# dividends in questrade



## joncnca (Jul 12, 2009)

how can i tell when there is a dividend payment for a stock/fund that i hold in a questrade tfsa/rrsp account?

is there a record on penson, or some other way i can tell that there's been a payout?

thanks


----------



## PMREdmonton (Apr 6, 2009)

Click on account activity.

Pick your account that you're interested in.

Then choose dividends and the time period you are interested in.


----------



## KaeJS (Sep 28, 2010)

Everything PMR said above, but make sure you are on myquestrade.com.

You cannot view dividends in any other site, such as questrader.com

This is the page you are looking for:

https://my.questrade.com/en/my_accounts/account_activity.aspx


----------



## runeash (Dec 28, 2010)

*drip*

Do you haev specifally tell them to reinvest in DRIP or is it the default when applicable


----------



## joncnca (Jul 12, 2009)

great, thanks guys. i was bumping around questrader.com.....couldn't find it.

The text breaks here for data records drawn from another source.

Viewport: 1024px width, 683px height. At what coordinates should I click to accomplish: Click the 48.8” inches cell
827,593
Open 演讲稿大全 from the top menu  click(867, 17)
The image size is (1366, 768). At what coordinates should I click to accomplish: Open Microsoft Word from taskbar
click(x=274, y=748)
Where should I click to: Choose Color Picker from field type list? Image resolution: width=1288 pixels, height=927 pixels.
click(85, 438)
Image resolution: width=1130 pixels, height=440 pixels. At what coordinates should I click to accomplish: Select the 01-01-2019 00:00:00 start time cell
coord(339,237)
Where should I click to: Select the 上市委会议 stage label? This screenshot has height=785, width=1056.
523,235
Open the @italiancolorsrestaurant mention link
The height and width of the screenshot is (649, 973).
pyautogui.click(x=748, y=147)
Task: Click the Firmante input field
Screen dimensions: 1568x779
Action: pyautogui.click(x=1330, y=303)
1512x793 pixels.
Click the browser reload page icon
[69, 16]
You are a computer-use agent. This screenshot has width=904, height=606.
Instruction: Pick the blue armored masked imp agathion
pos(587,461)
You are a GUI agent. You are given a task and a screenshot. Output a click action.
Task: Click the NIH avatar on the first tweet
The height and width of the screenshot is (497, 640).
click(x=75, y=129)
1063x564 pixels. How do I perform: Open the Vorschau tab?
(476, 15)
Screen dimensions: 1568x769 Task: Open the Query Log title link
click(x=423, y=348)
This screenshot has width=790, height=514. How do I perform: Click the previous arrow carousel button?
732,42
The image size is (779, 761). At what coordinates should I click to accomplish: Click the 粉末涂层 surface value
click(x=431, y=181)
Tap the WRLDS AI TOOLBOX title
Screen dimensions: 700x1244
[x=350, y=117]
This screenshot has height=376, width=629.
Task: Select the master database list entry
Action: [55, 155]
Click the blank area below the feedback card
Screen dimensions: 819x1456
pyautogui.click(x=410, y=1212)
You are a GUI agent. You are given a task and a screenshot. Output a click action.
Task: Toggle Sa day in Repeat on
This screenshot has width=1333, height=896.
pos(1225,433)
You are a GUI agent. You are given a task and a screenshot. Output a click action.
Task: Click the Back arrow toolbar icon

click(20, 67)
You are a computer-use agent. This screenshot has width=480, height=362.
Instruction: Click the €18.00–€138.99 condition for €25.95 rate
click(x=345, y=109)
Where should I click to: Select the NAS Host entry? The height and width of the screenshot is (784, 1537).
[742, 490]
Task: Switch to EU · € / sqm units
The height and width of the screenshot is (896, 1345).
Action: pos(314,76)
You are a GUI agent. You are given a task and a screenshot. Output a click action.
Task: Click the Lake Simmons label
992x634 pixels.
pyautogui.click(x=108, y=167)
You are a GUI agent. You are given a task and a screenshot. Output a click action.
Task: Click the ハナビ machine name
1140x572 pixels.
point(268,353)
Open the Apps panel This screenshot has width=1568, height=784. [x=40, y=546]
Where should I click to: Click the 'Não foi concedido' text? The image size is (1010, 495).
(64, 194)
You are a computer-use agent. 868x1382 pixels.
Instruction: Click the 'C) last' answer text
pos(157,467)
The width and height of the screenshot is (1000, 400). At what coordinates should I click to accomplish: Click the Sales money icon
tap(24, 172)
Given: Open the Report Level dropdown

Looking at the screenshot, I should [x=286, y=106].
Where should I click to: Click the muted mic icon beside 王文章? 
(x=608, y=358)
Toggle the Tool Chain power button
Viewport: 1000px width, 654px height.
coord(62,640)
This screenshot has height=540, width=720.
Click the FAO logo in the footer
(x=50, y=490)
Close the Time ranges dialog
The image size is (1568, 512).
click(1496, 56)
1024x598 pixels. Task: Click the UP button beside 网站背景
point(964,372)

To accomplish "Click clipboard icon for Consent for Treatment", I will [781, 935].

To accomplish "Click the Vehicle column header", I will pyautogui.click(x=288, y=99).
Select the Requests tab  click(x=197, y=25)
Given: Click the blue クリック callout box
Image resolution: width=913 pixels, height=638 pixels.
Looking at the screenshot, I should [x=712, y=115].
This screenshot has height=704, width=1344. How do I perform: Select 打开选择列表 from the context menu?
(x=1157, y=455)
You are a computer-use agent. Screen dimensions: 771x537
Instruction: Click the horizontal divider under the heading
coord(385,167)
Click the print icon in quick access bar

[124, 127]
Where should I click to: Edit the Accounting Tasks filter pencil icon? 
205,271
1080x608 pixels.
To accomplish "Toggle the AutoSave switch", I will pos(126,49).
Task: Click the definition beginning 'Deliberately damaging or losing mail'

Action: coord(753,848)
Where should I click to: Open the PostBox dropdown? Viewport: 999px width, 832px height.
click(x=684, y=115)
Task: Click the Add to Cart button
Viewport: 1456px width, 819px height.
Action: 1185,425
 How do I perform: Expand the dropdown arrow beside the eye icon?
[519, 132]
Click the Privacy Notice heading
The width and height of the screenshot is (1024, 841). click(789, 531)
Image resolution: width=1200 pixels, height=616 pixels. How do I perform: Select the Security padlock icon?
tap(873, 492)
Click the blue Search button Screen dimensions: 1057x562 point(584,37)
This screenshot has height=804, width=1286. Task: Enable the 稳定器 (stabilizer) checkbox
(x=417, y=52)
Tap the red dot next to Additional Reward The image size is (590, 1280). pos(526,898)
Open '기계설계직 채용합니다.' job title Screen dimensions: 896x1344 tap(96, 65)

scheduled maintenance on myquestrade right now, will check later.


----------



## bobwatford123 (Aug 9, 2011)

Love the questrade fees....hate the multiple sites, logins, etc. Not sure why they just can't put everything on in one portal.


----------



## jamesbe (May 8, 2010)

^ agreed and the fact it doesn't work with Safari doesn't work on an iPad or iPhone either.

And I can't check my accounts on Firefox in linux ARGH


----------



## KaeJS (Sep 28, 2010)

Works on my iPhone 4???

I do it all the time...


----------



## jamesbe (May 8, 2010)

I can't even login? Well I haven't tried QuestradeWeb, but myQuestrade goes into an infinite loop and doesn't allow login.

iPhone4, iPad, and Mac all do the same thing. 

Just tried now, I login, then asks me a security question then goes spastic. Looks like the trading platform does work but not the account platform.


----------



## Four Pillars (Apr 5, 2009)

jamesbe said:


> I can't even login? Well I haven't tried QuestradeWeb, but myQuestrade goes into an infinite loop and doesn't allow login.
> 
> iPhone4, iPad, and Mac all do the same thing.
> 
> Just tried now, I login, then asks me a security question then goes spastic. Looks like the trading platform does work but not the account platform.


Maybe try again?

I just tried logging into myquestrade and the trading platform and had no problem. I'm using a pc with IE8.


----------



## jamesbe (May 8, 2010)

PC with IE8 works. Like I said iPhone / Safari.


----------